Seamos Iglesia de Jesús, que busca incansablemente a los más alejados, heridos, perdidos, rotos de la vida, sin temor a dejar la seguridad de las 99 justas que nunca se perdieron ni causan revuelo. Seamos rebaño que no se queda en la comodidad, sino que  junto con su Pastor amoroso sale a buscar a la oveja que se perdió porque nos duele, porque no es lo mismo celebrar con ella que sin ella, porque sabemos que el mejor lugar es con Jesús, nuestro Pastor bueno. Seamos mujer que barre cuidadosamente la casa para encontrar la moneda, porque ésta es valiosa, es importante para ella, la necesita para vivir. Iglesia obsesionada por salir a buscar a los heridos porque son hermanos y hermanas. Ellas y ellos tienen que saberlo y sentirlo: ‘¡no te define tu pecado ni tu herida! ¡Sos hijo del Padre y hermano mío!’ ¡Qué hermosa una comunidad, un grupo, una Iglesia así!

¡Ay, Jesús, qué bien nos hablaste de tu Papá! “Alégrense conmigo”, nos dice este Dios Pastor, mujer, Padre que ve de lejos. El más alegre y feliz, el que suplica compartamos su alegría, por el encuentro, regreso y la conversión, es tu Padre Dios; pero el que se duele por la división de los hermanos, por los dones malgastados, las heridas causadas, y por la negativa a celebrar, también es Él.
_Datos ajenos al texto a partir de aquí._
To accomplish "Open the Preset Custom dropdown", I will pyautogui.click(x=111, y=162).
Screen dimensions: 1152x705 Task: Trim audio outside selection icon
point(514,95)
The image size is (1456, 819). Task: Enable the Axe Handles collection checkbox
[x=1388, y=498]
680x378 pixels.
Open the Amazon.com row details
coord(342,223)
Imagino que ninguno de tus oyentes volvió a su casa igual ese día. Todos, hijos menores y mayores, pecadores y fariseos, se fueron con un nudo en la garganta después de escuchar tanto amor del Padre en tu voz. La semilla, la más fecunda y prometedora había sido sembrada, la maduraste en el silencio contemplativo con el Padre y la arrojaste para todos, y maduró y dio fruto. Pero pronto apareció la ley de entonces -y los medios de ahora- a sembrar cizaña y división, sofocar el Reino, a enfrentar en bandos de buenos y malos, justos e injustos, los tuyos y los míos. Después de esa parábola nada volvió a ser igual para ninguno, tampoco para vos, Jesús. Hoy nos pasa lo mismo, Señor, nos enamora tu Padre pero rapidito le ponemos límite y justificamos nuestra mediocridad. 

Te pido perdón porque yo también malgasto todo los dones que me das. A mí también me cuesta un Dios tan increíblemente amoroso, que recibe y come con todos. Es demasiado, Jesús. Ayudame a conocerte más y a parecerme más a ustedes. Quiero ser parte de la fiesta, de la mesa y de ese abrazo, el que no se le niega a nadie que quiere intentarlo una vez más. Creá en mí un corazón puro, para ser yo también fiesta, mesa y abrazo para los más heridos, mis hermanos.